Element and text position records
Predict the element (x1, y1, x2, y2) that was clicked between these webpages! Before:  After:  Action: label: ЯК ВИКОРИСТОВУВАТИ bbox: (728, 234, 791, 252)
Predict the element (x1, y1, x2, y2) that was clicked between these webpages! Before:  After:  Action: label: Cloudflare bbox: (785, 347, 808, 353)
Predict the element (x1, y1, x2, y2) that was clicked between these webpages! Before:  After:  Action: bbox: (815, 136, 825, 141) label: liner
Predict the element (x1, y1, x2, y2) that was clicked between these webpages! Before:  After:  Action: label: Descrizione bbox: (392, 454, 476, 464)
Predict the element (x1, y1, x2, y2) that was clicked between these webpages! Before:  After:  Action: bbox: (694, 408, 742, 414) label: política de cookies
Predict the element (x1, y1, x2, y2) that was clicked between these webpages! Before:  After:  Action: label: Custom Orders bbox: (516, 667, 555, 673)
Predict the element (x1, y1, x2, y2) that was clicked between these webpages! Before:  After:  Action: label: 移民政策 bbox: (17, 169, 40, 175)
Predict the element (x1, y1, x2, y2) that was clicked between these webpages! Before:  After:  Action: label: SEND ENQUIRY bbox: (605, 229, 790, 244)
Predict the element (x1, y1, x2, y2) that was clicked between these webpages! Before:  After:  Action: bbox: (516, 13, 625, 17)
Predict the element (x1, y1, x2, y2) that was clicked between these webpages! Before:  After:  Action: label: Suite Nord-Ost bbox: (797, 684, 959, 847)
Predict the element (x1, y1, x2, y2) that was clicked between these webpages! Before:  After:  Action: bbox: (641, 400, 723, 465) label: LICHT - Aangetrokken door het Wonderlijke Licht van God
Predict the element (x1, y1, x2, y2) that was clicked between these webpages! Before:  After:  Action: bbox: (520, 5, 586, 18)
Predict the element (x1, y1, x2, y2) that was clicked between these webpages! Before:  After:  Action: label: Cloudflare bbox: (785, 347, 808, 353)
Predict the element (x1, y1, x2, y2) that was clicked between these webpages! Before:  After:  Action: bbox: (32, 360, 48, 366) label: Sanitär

* _EXERCISE OBJECTIVE_: Render the records above, from the one containing "141) label: liner" down to the one containing "169, 40, 175)", as a two-column CSV with the headers text and result, one row per record. Put each record's text and its answer in separate quoted fields, replacing any line breaks with spaces.

* _TASK OUTPUT_:
text,result
"Predict the element (x1, y1, x2, y2) that was clicked between these webpages! Before:  After:","Action: bbox: (815, 136, 825, 141) label: liner"
"Predict the element (x1, y1, x2, y2) that was clicked between these webpages! Before:  After:","Action: label: Descrizione bbox: (392, 454, 476, 464)"
"Predict the element (x1, y1, x2, y2) that was clicked between these webpages! Before:  After:","Action: bbox: (694, 408, 742, 414) label: política de cookies"
"Predict the element (x1, y1, x2, y2) that was clicked between these webpages! Before:  After:","Action: label: Custom Orders bbox: (516, 667, 555, 673)"
"Predict the element (x1, y1, x2, y2) that was clicked between these webpages! Before:  After:","Action: label: 移民政策 bbox: (17, 169, 40, 175)"